No caminho viam outros pedaços da muralha sendo erguidos, sem entender para que serviriam, nem como ou quando se ajustariam a um conjunto mais amplo. Outra vez convocados para a construção, anos depois, em lugar diferente do anterior, eram homenageados pelas autoridades locais, despediam-se de parentes e amigos e eram saudados e encorajados por milhares de pessoas que se postavam à beira das estradas por onde haveriam de passar. Dessa forma, embora não chegassem a antever ou a compreender como seria a muralha em sua completa perfeição, pelo menos sentiam que estavam contribuindo para a futura proteção desses milhares de afetuosos compatriotas, que lhes seriam eternamente gratos por seu trabalho.

 

No Brasil, o curto prazo não faz sentido

 

O problema que hoje vivemos no Brasil não é tão distinto desse a que se refere Kafka. Muitos brasileiros sabem que não concluiremos a muralha de que necessitamos contra o atraso e a degradação social se não enfrentarmos um longo período de políticas econômicas e sociais realistas. Sem destravarmos em definitivo o desenvolvimento do país, podemos discutir e nos acusar uns aos outros à vontade — mas não iremos a lugar nenhum. Não se chega ao longo prazo sem passar pelo curto. Como alguém já disse, o desenvolvimento cria problemas que só mais desenvolvimento pode resolver. A questão é que alguns dos problemas criados (ou não resolvidos) pelo desenvolvimento se agravaram e certas lideranças progressistas passaram a descrer, talvez até inconscientemente, da idéia de desenvolvimento.

 

Na China de Kafka, a volta ao particular e ao curto prazo era uma maneira de reencontrar o sentido do fazer coletivo. No Brasil de hoje, o curto prazo é que não faz sentido: sem o grande projeto imaginário, ele facilmente se transforma num jogo de cabra-cega (um desconjuntado enfrentamento de interesses corporativos, de partidos ou de facções) ou se desfaz em debates que mais parecem rituais preparatórios para algum combate.

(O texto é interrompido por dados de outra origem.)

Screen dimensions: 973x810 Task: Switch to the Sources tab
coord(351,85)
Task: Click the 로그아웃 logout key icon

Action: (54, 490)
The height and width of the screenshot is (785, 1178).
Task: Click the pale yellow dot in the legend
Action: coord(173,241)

Uma boa contribuição para essa discussão, no entanto, vem do ex-ministro da Educação e ex-presidente do Partido dos Trabalhadores (PT), Tarso Genro — que, segundo ele mesmo, foi encarregado pelo presidente Luis Inácio Lula da Silva de examinar a possibilidade de elaboração de uma segunda “Carta ao Povo Brasileiro”.

 

Segunda Carta ao Povo Brasileiro

 

Num artigo publicado em seu site (www.tarsogenro.com.br) dia 9 de janeiro de 2006, intitulado “É possível combinar democracia e socialismo?”, ele diz que “embora nem o governo Lula nem o PT tenham colocado a questão do socialismo na ‘ordem do dia’, é evidente que a falta de um horizonte mais claro sobre o governo, em função do bloqueio ‘oportuno’ da elaboração partidária, nos foi extremamente prejudicial”. “No horizonte governamental deveríamos vislumbrar pelo menos a recuperação de uma cultura republicana fortemente democrática (que deve ser prévia e concomitante à elaboração de um novo projeto socialista) e deveríamos ousar ‘adiantar’ normativas de uma nova ética pública (cuja ausência também estimulou a visão ‘materialista’ de que ‘os fins justificam os meios’)”, escreveu ele.

 

O artigo é quilométrico e por sorte o autor adverte já no início que “para quem conceber que o socialismo será ‘instaurado’ por um poder revolucionário que ‘destrói o Estado’, que passe a partir da destruição a construir novas relações sociais e econômicas, as questões abordadas pelo presente texto não têm importância”. Numa segunda advertência, Genro diz: “Nosso esforço, aqui, é para colaborar com a retomada da discussão socialista sem o apego, necessariamente, aos cânones do marxismo ‘dominante’ ou ‘vencedor’, a saber, aquele inscrito na tradição da 2ª e da 3ª Internacional e também sem vínculos com a idéia de um ’socialismo’ que já é transição para uma sociedade sem classes. O texto não renega esta possibilidade. Simplesmente não a coloca num horizonte sequer presumido.”

 

A linhas tantas, ele entra num assunto que, no espírito da proposta de uma segunda “Carta ao Povo Brasileiro”, interessa discutir: a democracia. (”Lula colocou o país em pé e criou as condições para o país crescer. Por isso agora abre novo ciclo; é necessária uma nova ‘Carta aos Brasileiros’, hoje firmando o compromisso com um novo projeto de desenvolvimento acelerado, voltado para a produção e o emprego”, escreveu o presidente nacional do Partido Comunista do Brasil — PCdoB —, Renato Rabelo, em sua coluna do dia 24 de janeiro de 2006.) “Quando me referir, aqui, à ‘democracia’, (…) faço-o retirando do seu conceito qualquer inflexão mais especulativa ou teórico-acadêmica e reporto-me ao seguinte: democracia como regime político (…)”, escreveu Genro.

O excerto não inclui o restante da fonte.